Using the records below, write out again exactly the lines that begin at the line containing "This screenshot has height=518, width=896." and end at the line containing "Open the Edit", and no other lines.

■ ■ ■ ■ ■

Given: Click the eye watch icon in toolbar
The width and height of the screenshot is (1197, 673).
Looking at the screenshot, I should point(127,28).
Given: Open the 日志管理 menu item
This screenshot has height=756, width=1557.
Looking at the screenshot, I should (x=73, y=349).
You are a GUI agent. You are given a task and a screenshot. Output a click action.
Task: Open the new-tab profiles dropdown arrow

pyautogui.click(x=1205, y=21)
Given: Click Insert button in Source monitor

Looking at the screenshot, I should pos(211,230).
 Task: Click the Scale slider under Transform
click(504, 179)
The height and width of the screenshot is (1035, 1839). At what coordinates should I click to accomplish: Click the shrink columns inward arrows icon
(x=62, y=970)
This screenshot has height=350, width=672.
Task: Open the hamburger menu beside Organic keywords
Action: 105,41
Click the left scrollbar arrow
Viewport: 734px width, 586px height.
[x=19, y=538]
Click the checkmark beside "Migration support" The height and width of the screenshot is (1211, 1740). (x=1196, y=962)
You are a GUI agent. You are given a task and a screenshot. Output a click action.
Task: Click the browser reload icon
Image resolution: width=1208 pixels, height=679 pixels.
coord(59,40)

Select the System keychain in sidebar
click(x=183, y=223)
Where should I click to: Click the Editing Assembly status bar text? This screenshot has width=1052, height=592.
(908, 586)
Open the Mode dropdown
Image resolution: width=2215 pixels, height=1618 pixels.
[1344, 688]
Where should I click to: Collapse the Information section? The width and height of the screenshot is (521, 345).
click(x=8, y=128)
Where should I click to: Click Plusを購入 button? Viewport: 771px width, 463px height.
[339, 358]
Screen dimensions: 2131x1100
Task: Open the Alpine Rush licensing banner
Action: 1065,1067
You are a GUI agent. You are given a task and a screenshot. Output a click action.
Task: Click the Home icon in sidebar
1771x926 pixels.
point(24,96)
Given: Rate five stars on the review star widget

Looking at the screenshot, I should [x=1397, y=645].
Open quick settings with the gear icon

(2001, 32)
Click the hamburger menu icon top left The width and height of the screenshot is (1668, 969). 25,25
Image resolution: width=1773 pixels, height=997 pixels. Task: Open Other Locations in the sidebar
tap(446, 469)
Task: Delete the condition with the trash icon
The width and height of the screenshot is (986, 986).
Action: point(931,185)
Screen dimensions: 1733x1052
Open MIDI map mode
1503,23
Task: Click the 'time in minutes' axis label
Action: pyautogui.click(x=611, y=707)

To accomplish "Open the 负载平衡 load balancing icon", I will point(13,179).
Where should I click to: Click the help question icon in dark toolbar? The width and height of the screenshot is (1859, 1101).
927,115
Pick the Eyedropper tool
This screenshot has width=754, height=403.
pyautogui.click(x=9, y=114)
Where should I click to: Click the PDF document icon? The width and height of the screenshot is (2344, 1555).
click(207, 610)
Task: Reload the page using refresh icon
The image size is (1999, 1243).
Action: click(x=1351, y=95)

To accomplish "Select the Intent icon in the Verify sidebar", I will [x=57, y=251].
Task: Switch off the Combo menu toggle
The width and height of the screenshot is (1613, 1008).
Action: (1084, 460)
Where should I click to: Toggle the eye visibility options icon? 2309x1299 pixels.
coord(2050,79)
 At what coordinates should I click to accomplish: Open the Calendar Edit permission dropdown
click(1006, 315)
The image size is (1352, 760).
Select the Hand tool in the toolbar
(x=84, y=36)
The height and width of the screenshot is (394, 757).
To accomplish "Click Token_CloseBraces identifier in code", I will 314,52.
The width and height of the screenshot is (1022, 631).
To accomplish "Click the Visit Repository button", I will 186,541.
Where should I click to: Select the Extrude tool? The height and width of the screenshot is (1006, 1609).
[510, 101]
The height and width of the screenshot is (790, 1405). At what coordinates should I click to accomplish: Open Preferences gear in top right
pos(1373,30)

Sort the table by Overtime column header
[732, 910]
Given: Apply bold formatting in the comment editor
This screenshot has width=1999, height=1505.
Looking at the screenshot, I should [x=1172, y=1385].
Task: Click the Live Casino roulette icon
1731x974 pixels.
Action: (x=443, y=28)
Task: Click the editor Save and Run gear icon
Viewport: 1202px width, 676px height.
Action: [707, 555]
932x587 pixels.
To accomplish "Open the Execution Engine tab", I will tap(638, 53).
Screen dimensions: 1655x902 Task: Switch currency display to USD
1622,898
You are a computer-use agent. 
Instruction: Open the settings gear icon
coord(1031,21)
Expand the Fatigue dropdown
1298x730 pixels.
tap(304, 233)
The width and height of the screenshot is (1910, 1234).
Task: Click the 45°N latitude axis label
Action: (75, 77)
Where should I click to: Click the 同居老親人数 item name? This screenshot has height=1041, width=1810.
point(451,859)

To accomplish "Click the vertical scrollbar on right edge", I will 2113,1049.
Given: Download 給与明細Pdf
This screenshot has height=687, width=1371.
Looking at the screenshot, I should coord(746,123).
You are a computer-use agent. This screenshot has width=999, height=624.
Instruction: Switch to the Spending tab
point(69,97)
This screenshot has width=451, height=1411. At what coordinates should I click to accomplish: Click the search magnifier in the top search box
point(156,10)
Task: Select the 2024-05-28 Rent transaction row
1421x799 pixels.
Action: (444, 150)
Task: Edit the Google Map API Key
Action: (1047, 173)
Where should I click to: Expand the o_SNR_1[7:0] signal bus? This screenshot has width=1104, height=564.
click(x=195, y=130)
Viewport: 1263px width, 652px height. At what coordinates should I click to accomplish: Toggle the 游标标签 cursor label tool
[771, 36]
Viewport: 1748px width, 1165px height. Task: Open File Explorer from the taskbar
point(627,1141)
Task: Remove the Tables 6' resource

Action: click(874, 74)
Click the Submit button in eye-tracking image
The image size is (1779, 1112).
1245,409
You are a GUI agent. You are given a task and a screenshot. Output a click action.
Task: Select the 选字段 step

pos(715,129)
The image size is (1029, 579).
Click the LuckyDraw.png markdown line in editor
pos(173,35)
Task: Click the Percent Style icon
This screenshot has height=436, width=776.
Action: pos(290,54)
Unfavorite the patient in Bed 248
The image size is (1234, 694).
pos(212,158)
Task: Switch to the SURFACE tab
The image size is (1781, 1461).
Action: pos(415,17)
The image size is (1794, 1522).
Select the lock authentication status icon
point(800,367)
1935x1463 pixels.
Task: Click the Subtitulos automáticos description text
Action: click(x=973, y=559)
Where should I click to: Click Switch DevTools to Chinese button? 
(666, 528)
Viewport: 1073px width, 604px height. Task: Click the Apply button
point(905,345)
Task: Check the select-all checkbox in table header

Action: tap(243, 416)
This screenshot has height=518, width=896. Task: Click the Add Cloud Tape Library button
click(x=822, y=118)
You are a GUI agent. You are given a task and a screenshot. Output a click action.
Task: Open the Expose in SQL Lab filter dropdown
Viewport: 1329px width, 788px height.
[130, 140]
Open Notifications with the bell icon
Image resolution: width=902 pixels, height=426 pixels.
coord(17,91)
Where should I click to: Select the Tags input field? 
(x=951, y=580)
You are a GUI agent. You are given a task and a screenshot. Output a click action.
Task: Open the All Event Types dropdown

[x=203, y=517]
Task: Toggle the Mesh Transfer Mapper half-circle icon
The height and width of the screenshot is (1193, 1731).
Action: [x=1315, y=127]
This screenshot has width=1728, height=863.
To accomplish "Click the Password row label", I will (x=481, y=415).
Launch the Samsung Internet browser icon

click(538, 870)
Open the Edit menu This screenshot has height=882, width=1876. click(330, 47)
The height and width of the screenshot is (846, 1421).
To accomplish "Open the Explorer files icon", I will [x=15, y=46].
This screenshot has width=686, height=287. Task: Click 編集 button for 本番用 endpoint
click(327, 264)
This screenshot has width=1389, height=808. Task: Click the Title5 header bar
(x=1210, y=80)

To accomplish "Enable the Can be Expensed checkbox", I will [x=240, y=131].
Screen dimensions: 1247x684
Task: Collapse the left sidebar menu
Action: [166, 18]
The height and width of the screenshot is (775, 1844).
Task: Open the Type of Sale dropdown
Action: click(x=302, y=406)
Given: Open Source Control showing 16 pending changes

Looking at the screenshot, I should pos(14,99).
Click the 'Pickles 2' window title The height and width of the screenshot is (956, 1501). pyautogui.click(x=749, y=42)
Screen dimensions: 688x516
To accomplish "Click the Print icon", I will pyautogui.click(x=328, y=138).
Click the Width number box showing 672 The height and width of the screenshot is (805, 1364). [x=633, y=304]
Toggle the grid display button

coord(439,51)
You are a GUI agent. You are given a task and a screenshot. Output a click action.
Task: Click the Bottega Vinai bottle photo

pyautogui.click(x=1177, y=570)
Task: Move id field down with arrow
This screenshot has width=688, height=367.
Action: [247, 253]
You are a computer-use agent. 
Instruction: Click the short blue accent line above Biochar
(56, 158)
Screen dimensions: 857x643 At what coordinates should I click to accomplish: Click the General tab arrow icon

■ ■ ■ ■ ■

- _PROBLEM SOLUTION_:
This screenshot has height=518, width=896. Task: Click the Add Cloud Tape Library button
click(x=822, y=118)
You are a GUI agent. You are given a task and a screenshot. Output a click action.
Task: Open the Expose in SQL Lab filter dropdown
Viewport: 1329px width, 788px height.
[130, 140]
Open Notifications with the bell icon
Image resolution: width=902 pixels, height=426 pixels.
coord(17,91)
Where should I click to: Select the Tags input field? 
(x=951, y=580)
You are a GUI agent. You are given a task and a screenshot. Output a click action.
Task: Open the All Event Types dropdown

[x=203, y=517]
Task: Toggle the Mesh Transfer Mapper half-circle icon
The height and width of the screenshot is (1193, 1731).
Action: [x=1315, y=127]
This screenshot has width=1728, height=863.
To accomplish "Click the Password row label", I will (x=481, y=415).
Launch the Samsung Internet browser icon

click(538, 870)
Open the Edit menu This screenshot has height=882, width=1876. click(330, 47)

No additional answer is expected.